As long ago as the year 1676 the Court of Common Pleas of England decided in the case of Lord Townsend v. Dr. Hughes (2 Mod. 150, 159) that words should be construed "according to the genuine and natural meaning, and agreeable to the common understanding of all men." That decision soon became the well-established law. In Naben v. Miecock (1684) (Skin. 183) LEVINZ, J., said he was "for taking words in their natural, genuine and usual sense, and common understanding, and not according to the witty constructions of lawyers, but according to the apprehension of bystanders." (And, see, Somers and House, Skin. 364.)
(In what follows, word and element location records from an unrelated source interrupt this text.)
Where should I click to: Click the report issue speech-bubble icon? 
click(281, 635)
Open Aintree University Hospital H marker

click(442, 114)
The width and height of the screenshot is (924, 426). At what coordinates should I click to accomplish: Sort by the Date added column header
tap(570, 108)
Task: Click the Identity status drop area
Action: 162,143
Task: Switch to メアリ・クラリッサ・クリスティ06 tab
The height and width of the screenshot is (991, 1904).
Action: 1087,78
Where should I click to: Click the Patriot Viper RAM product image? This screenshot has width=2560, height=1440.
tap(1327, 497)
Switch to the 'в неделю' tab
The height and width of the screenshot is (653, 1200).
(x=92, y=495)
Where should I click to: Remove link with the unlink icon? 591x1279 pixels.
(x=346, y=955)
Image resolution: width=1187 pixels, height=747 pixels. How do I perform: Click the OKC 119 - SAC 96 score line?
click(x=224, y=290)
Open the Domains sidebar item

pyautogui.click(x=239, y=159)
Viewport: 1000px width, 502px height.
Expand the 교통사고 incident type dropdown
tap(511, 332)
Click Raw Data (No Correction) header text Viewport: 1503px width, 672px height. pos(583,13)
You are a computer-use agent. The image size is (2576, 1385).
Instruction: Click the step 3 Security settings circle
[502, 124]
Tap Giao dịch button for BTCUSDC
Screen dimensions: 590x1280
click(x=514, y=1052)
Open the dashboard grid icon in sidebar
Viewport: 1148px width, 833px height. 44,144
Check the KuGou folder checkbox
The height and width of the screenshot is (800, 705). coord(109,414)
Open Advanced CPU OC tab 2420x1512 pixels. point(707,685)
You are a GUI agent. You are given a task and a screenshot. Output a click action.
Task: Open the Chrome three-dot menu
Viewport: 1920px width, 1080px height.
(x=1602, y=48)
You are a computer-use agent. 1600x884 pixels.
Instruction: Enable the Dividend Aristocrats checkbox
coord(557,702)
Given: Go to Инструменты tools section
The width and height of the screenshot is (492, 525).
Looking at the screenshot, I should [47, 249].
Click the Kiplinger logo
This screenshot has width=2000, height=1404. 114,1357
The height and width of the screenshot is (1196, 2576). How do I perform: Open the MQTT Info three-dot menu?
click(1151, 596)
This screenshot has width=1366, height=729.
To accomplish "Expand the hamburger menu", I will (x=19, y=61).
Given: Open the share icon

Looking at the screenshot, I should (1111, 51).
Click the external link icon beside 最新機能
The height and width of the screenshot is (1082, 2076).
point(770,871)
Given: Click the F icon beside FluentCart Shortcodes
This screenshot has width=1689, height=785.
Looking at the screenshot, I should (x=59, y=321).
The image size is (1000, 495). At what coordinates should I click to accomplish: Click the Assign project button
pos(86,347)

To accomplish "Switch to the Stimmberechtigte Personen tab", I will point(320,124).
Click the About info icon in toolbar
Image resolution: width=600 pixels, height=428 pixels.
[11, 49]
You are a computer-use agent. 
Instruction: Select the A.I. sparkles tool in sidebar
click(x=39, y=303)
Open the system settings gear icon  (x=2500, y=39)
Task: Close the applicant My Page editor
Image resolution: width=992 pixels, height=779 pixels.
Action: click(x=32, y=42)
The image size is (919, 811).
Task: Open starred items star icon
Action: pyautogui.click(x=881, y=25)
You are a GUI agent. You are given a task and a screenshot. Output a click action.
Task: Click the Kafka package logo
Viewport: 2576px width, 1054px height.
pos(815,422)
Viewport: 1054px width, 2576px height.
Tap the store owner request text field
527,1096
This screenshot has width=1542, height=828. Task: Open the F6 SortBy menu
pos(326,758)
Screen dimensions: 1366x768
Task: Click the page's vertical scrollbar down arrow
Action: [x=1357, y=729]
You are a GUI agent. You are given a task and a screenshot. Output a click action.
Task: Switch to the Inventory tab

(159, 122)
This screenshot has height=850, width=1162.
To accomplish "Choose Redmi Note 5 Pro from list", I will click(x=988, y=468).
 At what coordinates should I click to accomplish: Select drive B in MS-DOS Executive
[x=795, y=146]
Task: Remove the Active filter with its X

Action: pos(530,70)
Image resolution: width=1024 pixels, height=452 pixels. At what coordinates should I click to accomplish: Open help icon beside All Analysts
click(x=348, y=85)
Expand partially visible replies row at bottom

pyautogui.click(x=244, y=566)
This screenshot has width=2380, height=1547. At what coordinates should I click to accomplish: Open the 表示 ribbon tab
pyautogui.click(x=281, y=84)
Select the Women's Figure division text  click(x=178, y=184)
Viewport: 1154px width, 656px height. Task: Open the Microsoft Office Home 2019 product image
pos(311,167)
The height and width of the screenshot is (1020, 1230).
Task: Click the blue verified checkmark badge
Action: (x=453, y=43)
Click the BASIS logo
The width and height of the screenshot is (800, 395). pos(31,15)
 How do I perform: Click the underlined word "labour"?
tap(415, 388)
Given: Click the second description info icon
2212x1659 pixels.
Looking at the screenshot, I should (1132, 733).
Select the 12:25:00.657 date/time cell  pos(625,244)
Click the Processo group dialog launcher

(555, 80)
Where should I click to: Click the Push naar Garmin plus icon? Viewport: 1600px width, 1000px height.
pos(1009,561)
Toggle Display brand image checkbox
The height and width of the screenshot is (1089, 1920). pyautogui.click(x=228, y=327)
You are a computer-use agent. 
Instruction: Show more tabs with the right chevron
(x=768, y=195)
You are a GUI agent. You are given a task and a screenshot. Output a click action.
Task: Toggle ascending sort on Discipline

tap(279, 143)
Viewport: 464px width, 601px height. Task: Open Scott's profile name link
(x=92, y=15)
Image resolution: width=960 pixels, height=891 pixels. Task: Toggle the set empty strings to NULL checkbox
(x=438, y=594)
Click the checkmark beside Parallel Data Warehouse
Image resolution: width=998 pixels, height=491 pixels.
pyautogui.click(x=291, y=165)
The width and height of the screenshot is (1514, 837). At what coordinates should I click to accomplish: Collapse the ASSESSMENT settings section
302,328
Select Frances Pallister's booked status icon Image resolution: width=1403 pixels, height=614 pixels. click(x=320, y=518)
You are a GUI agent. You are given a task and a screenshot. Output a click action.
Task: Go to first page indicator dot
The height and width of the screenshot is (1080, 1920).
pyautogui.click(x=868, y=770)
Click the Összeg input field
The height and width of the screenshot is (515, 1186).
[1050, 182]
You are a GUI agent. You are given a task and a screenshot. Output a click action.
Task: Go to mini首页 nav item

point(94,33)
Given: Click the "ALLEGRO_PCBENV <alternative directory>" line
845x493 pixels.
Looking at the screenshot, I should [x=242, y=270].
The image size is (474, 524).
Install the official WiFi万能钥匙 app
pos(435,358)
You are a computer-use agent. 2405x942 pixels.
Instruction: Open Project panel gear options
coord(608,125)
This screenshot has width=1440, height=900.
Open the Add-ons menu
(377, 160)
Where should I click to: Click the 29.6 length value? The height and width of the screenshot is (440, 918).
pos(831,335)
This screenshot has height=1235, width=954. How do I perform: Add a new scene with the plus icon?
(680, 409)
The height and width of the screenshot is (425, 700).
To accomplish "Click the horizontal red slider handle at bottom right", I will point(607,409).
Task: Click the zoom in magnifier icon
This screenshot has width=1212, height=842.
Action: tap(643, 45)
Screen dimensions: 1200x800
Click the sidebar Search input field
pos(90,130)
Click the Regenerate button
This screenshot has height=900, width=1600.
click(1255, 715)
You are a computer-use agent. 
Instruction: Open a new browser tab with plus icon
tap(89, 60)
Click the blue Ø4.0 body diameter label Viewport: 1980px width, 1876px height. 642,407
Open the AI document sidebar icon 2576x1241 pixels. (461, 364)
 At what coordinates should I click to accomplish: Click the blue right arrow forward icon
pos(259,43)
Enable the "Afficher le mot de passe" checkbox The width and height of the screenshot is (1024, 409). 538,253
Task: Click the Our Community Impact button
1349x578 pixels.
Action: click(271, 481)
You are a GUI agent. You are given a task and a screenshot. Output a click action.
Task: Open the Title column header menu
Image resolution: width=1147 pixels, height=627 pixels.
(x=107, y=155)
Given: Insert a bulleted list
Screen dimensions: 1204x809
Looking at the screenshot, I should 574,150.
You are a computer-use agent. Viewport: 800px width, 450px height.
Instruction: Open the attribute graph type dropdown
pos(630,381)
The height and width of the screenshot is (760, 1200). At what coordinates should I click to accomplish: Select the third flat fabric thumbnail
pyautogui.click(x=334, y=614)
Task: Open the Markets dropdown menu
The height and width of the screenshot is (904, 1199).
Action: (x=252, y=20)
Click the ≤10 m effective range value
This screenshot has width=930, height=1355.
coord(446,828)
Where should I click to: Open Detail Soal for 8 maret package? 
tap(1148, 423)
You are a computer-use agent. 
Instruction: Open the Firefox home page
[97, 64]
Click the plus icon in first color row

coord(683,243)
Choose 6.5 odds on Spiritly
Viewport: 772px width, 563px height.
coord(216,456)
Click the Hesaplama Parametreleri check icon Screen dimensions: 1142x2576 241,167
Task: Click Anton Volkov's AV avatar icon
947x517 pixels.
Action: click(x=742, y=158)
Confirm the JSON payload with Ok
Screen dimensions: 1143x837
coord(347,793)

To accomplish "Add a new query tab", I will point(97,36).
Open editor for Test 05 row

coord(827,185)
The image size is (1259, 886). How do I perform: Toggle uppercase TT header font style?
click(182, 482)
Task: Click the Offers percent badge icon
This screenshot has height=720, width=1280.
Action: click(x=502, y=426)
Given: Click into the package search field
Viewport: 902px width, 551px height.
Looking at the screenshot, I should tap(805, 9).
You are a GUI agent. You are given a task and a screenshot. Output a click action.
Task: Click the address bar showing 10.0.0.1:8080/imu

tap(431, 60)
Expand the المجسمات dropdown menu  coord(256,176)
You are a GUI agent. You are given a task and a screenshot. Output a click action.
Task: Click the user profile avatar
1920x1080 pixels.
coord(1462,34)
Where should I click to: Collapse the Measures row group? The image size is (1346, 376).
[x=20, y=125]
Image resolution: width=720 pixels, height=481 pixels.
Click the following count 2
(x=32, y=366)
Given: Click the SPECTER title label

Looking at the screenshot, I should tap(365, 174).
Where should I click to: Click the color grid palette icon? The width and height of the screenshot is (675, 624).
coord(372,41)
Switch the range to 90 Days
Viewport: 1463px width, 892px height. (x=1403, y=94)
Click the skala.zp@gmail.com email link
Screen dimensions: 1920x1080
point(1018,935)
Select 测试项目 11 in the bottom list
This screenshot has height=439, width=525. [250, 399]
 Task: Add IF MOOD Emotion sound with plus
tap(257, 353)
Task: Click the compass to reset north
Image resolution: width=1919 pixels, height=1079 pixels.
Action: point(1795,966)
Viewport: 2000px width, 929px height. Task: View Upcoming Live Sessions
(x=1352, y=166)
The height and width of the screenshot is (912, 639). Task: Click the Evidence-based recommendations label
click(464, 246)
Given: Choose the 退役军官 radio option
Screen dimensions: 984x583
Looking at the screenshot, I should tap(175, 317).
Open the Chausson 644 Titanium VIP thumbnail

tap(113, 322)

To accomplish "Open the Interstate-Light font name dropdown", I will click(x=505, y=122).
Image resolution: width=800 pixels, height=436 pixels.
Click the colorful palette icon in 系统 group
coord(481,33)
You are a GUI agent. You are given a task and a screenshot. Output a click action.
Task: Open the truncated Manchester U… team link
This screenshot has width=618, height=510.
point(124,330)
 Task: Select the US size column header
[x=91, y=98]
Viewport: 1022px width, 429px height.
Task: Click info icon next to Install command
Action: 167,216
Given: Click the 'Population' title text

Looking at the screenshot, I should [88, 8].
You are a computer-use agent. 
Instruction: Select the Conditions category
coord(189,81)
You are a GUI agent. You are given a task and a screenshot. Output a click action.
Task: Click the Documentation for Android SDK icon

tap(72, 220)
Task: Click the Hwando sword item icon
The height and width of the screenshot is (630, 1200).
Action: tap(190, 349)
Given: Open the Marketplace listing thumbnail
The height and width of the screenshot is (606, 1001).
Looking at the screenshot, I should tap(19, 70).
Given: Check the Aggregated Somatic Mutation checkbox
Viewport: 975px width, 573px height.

The publication imports no criminal or unprofessional or unethical conduct on the part of plaintiff, either in his capacity as a physician or in his individual capacity as a citizen. The fact that he is mentioned as the husband of Miss Frankel, the attorney, is surely no reflection upon his professional standing or his personal honesty.
Nor does the innuendo serve to save the complaint. An innuendo cannot enlarge the meaning of the language complained of, but may only explain and clarify it. ( O'Connell v. Press Pub. Co., 214 N.Y. 352; Fleischmann v. Bennett, 87 id. 231; Shubert v. Variety, Inc., 128 Misc. 428.) In the innuendo the plaintiff has endeavored to stretch the language of the article and to twist and contort it into a meaning which it fails to convey to the ordinary reasonable mind. This is not the proper function of an innuendo. ( Fleischmann v. Bennett, supra.)
As was said by the Appellate Division in Barringer v. Sun Printing Publishing Assn. ( 160 A.D. 691, 694): "The purpose of an innuendo is to explain language and ascribe to it the meaning which it was intended to convey, but the article cannot be extended or enlarged by an innuendo; and an innuendo ascribing to a publication a meaning of which it is not fairly susceptible cannot make the article libelous. ( Parker v. Bennett, 68 A.D. 148; Fleischmann v. Bennett, 87 N.Y. 231; Van Heusen v. Argenteau, 194 id. 309; Verbeck v. Duryea, 36 Misc. 242; Gibson v. Sun P. P. Assn., 71 A.D. 566.)"
The rule is stated in Odgers' Treatise on Libel and Slander (2d Eng. ed.) as follows (*100): "But an innuendo may not introduce new matter, or enlarge the natural meaning of words. It must not put upon the defendant's words a construction which they will not bear. It cannot alter or extend the sense of the words, or make that certain which is in fact uncertain. ( James v. Rutlech, 4 Rep. 17.) If the words are incapable of the meaning ascribed to them by the innuendo, and are prima facie not actionable, the judge at the trial will stop the case."
In this view of the case it is not necessary to consider defendant's further contention that the complaint is insufficient because it contains no adequate allegation of special damages, under the authority of O'Connell v. Press Pub. Co. ( supra).
After this motion was argued, Campbell v. New York Evening Post, Inc. ( 245 N.Y. 320) was decided by the unanimous Court of Appeals, which, writing by Judge POUND, carefully pointed out that the filing of pleadings, affidavits and the like is a public and official act in the course of judicial proceedings, and that if the reports thereof are fair and true and without evidence of malice such articles are privileged.
For these reasons it follows that defendant's motion must be granted and the complaint dismissed, with costs.